How van Gogh Became van Gogh
This is not a new story but one brought to my attention by the writer John McCaffrey and I feel it is worth sharing
Drawing on an eight-year research project into the artist’s methods and materials, an exhibition at the Van Gogh Museum reveals how he taught himself to paint
‘The Bedroom’
is one of van Gogh’s best-known and most admired paintings. Started in
the autumn of 1888, it depicts the artist’s small, sparsely furnished
bedroom in the Yellow House in Arles, where he hoped to establish an
artists’ colony. The painting’s planar composition and slightly skewed
perspective recall the ukiyo-e prints of which van Gogh and his brother Theo were enthusiasts—and indeed Vincent wrote to Theo that he intended to imbue The Bedroom
with a Japanese-like flatness and simplicity. “The color has to do the
job here,” he wrote, describing the painting’s complementary color
scheme: red floor, “butter” yellow bedstead and chairs, green sheets and
pillows, and “pale violet walls.”
Today, even the quickest glance at The Bedroom reveals that the walls depicted are not violet at all but blue—a discrepancy all the more striking given van Gogh’s precise theory-based use of color (and equally precise use of language). The mystery, however, has now been solved through the findings of a recently completed research project called Van Gogh’s Studio Practice. The results of this multidisciplinary examination into van Gogh’s oeuvre form the basis of the exhibition “Van Gogh at Work” at the Van Gogh Museum in Amsterdam, on view from May 1 through January 12, 2014.
The researchers discovered that the explanation for The Bedroom’s discoloration lies in van Gogh’s use during that period of a synthetic pigment, red eosin, which had only recently been invented by chemists working for the French textile industry. The pigment turned out to be unstable: when it was mixed with blue to create purple, it eventually faded, leaving behind the blue pigment alone, as demonstrated by the appearance of The Bedroom today.

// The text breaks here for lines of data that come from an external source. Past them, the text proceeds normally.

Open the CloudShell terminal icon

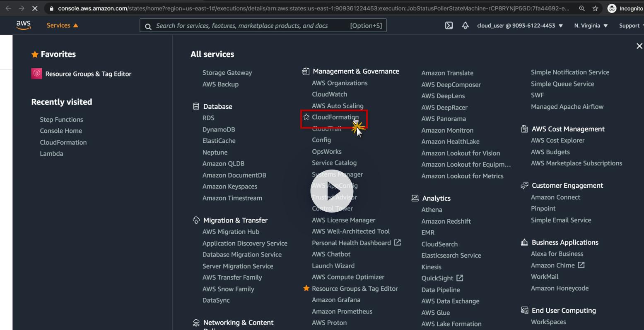tap(449, 26)
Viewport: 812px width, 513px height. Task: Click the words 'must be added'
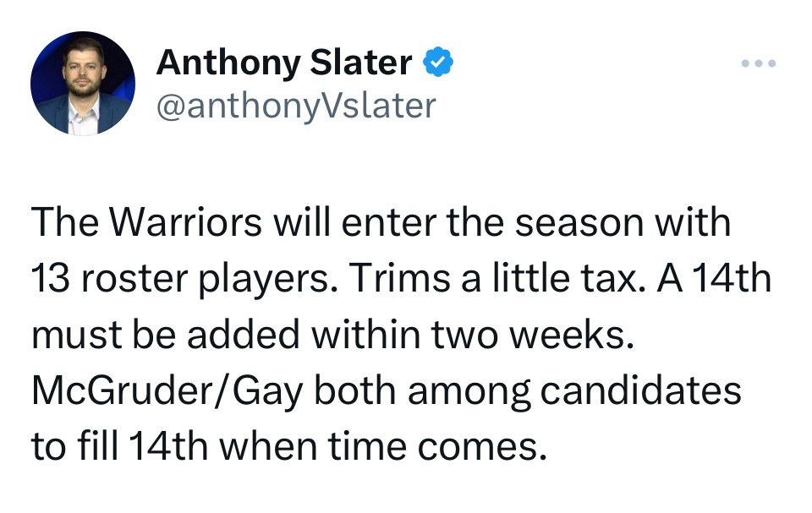click(x=166, y=334)
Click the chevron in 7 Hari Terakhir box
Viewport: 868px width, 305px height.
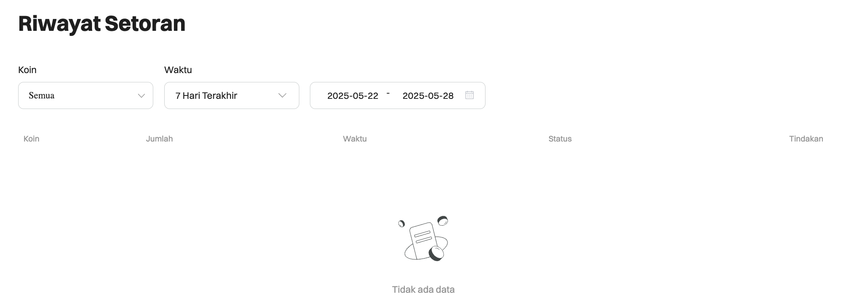pyautogui.click(x=282, y=95)
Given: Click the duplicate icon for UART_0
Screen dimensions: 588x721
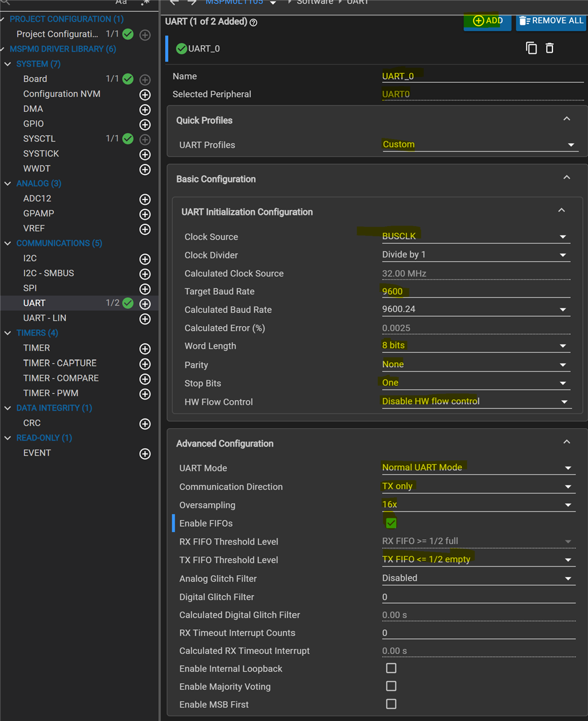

Van Gogh’s Studio Practice began in 2005 as a joint venture that brought together the Van Gogh Museum, the Cultural Heritage Agency of the Netherlands, and Shell, the Dutch petroleum giant. The research project initially focused on technical analysis of work from van Gogh’s pivotal Paris period of 1886–88, which is something of a black hole in van Gogh studies due to a lack of documentation. The museum provided the paintings, staff, and documentation; the Cultural Heritage Agency performed the basic paint conservation analysis, such as x-ray and infrared study; and Shell technicians carried out high-tech analysis, such as state-of-the-art electron microscopy, to analyze the materials in unprecedented detail.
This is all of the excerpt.